Ci si potrebbe domandare, a questo punto, e in riferimento alla realtà italiana (trattandosi di accessi impropri legati spesso a problematiche minori), se non sia invece più opportuno insistere nell’attribuire maggiore autonomia agli infermieri, attraverso una diffusa implementazione del see and treat dei codici bianchi, piuttosto che operare un delicato respingimento del paziente “alla porta”. La risposta è, a mio parere, parzialmente affermativa, ma solo se si tengono in considerazione le storiche, cristallizzate, incolmabili lacune del nostro sistema sanitario.
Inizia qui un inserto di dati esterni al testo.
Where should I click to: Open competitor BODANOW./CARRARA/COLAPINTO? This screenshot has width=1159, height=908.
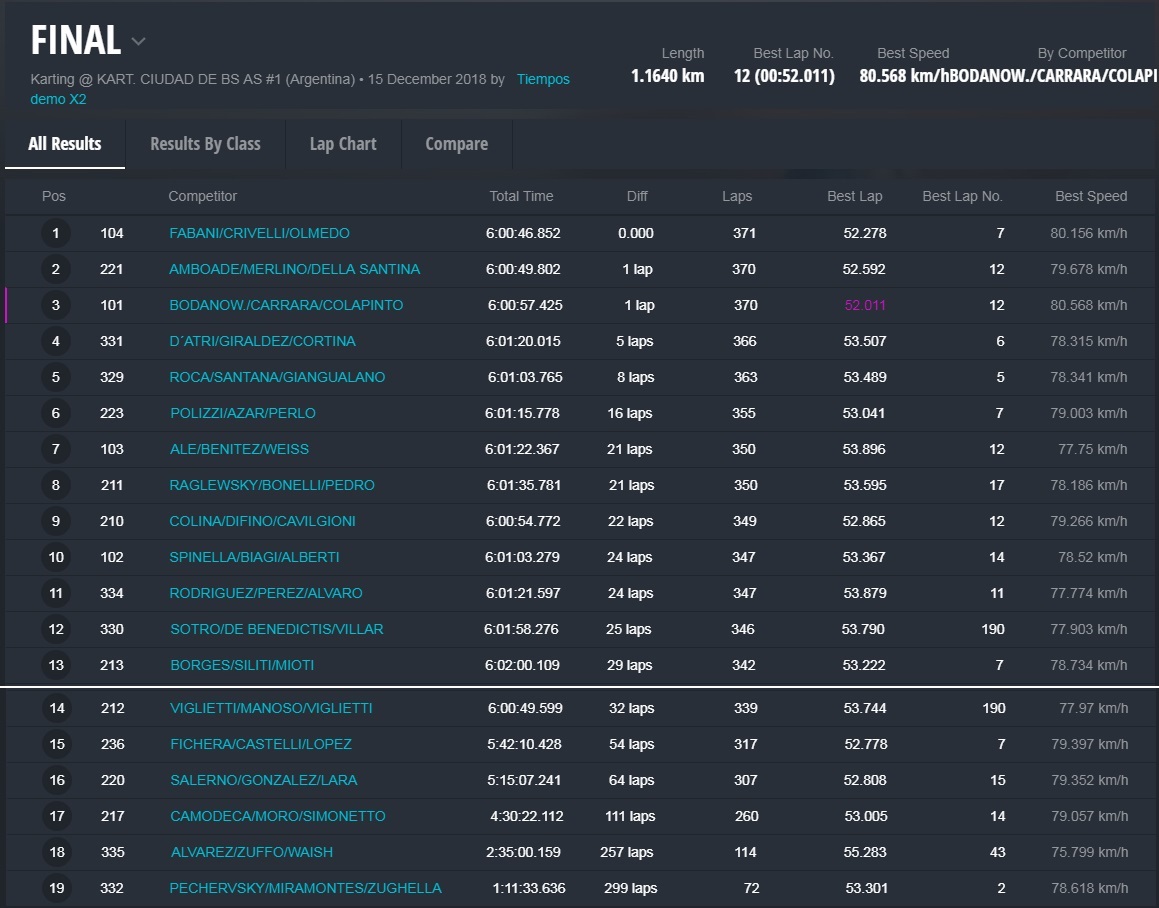[286, 306]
L’active triage, in Gran Bretagna, viene infatti posto in essere anche a fronte di problematiche che richiedono necessariamente una consulenza medica, ma sono differibili, come la cataratta dell’esempio precedente.
Come recita l’antico adagio, tuttavia, qui casca l’asino: un paziente che vede rinviato il proprio trattamento in regime di urgenza sarà posto in condizione di prenotare un appuntamento in un ambulatorio dello stesso ospedale, ma a distanza di pochi giorni. Le consulenze attivate con questa modalità, inoltre, sono sempre gratuite, a meno che il paziente non richieda una visita a pagamento con uno specialista di notoria fama. I tempi di attesa del nostro sistema sanitario, invece, sono estremamente più lunghi, a meno che non si opti per una consulenza in regime di intramoenia, che però risulterà a pagamento.
Ecco, quindi, che il reindirizzamento del paziente può davvero funzionare solo laddove sia efficiente la macchina organizzativa dell’ospedale e del sistema sanitario nel suo complesso. In tal caso, si riuscirebbe ad allentare la pressione sulle strutture di emergenza-ugenza, consentendo al personale infermieristico e medico di migliorare sensibilmente gli esiti delle proprie cure. Basti pensare che, secondo statistiche ufficiali NHS sovrapponibili alla realtà italiana, il 13 percento dei pazienti che afferiscono a un pronto soccorso è dimesso senza ricevere alcun trattamento e potrebbe, pertanto, essere interessato dalla procedura di active triage.